HIGH COURT OF AUSTRALIA

The Orient Steam Navigation Company Limited Defendant, Applicant; and Gleeson Informant, Respondent.

H C of A

On appeal from A Court of Petty Sessions of Victoria.

17 February 1931

Gavan Duffy, C.J., Starke, Dixon, Evatt and McTiernan JJ.

Fullagar, for the applicant, to move the order absolute.—

Sir Edward Mitchell K.C. (with him Herring), for the respondent.

Fullagar, in reply.

The following judgments were delivered:—

Gavan Duffy C.J.

I need say no more than that I think this appeal should be dismissed and the order nisi discharged.

Starke J.

I agree. Sec. 3 (k) is, I think, within the competence of Parliament. It deals with the coming of persons into Australia from a ship. The master and crew may land, but if a member of the crew is reported to have deserted or to have absented himself without leave, then he is deemed, until the contrary is proved, to be a prohibited immigrant and to have entered the Commonwealth contrary to the Act. That provision affects the burden of proof and is merely evidentiary, and is therefore within the power of the Commonwealth according to the decision of this Court in Williamson v. Ah On[1].
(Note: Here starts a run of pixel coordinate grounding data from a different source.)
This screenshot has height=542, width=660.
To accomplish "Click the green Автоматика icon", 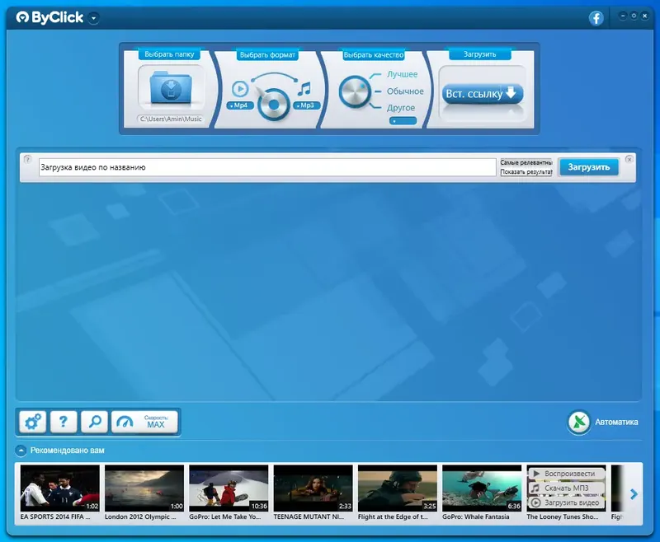I will [579, 421].
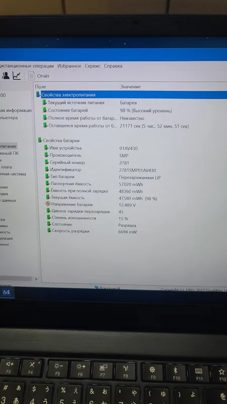Click icon next to Степень изношенности
Image resolution: width=227 pixels, height=404 pixels.
pos(48,218)
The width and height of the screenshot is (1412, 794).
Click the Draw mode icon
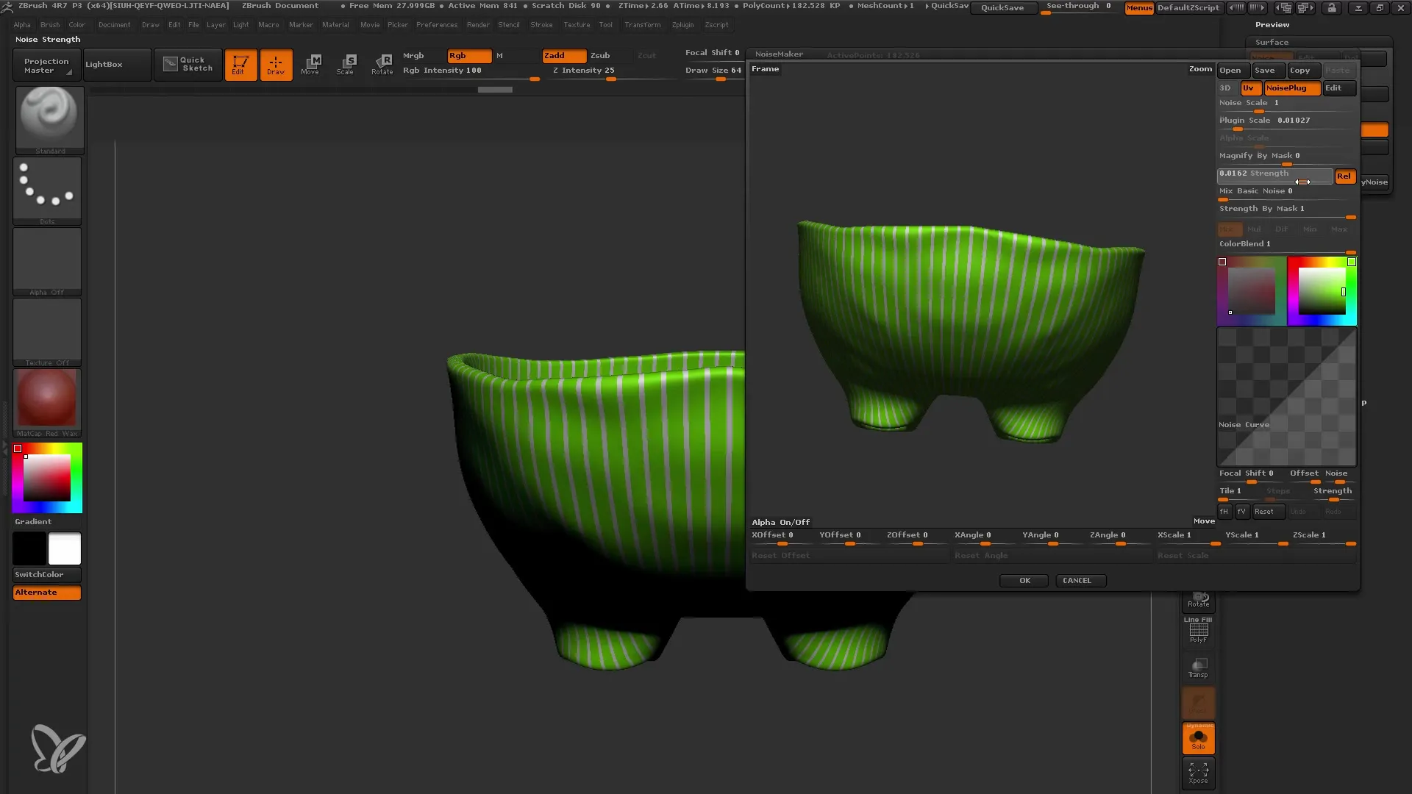point(274,63)
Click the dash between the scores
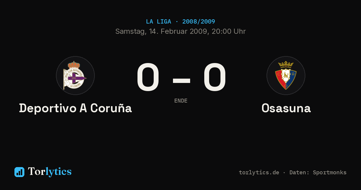 click(x=181, y=81)
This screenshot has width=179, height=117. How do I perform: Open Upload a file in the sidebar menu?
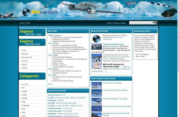pyautogui.click(x=27, y=57)
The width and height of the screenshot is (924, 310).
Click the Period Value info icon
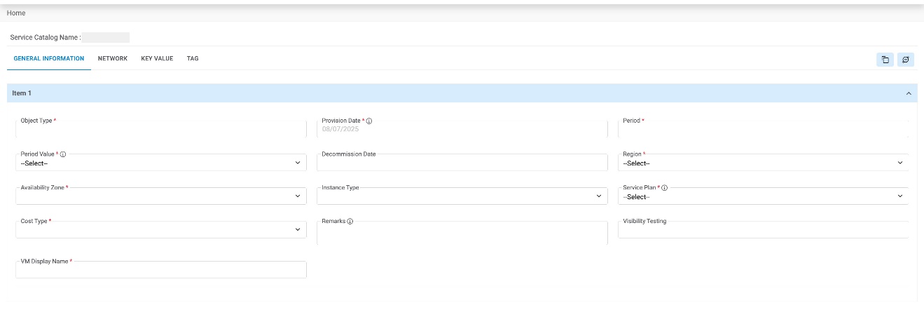[63, 154]
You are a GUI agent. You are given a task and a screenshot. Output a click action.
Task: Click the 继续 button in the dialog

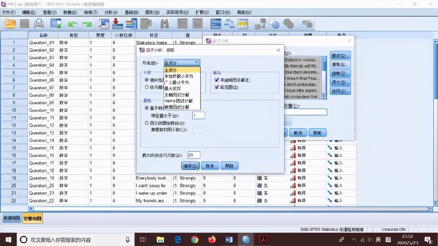[x=190, y=165]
The provision in sec. 9 makes the persons in charge or control of ships responsible for the landing from those ships of prohibited persons who are on board. The Parliament places on those in control of ships the duty of preventing prohibited persons landing. Such a provision is within its powers.

More difficult questions arise on the evidence presented to the Court below—whether there was sufficient evidence that the men mentioned in the proceedings landed in the Commonwealth and whether the Orient Company was the agent of the vessel. On the whole, I think that the letters of the Orient Company itself afforded some evidence on this point, in the absence of any rebutting evidence on its behalf. I think the letters are sufficient prima facie proof of those facts.

The appeal should therefore be dismissed.

Dixon J.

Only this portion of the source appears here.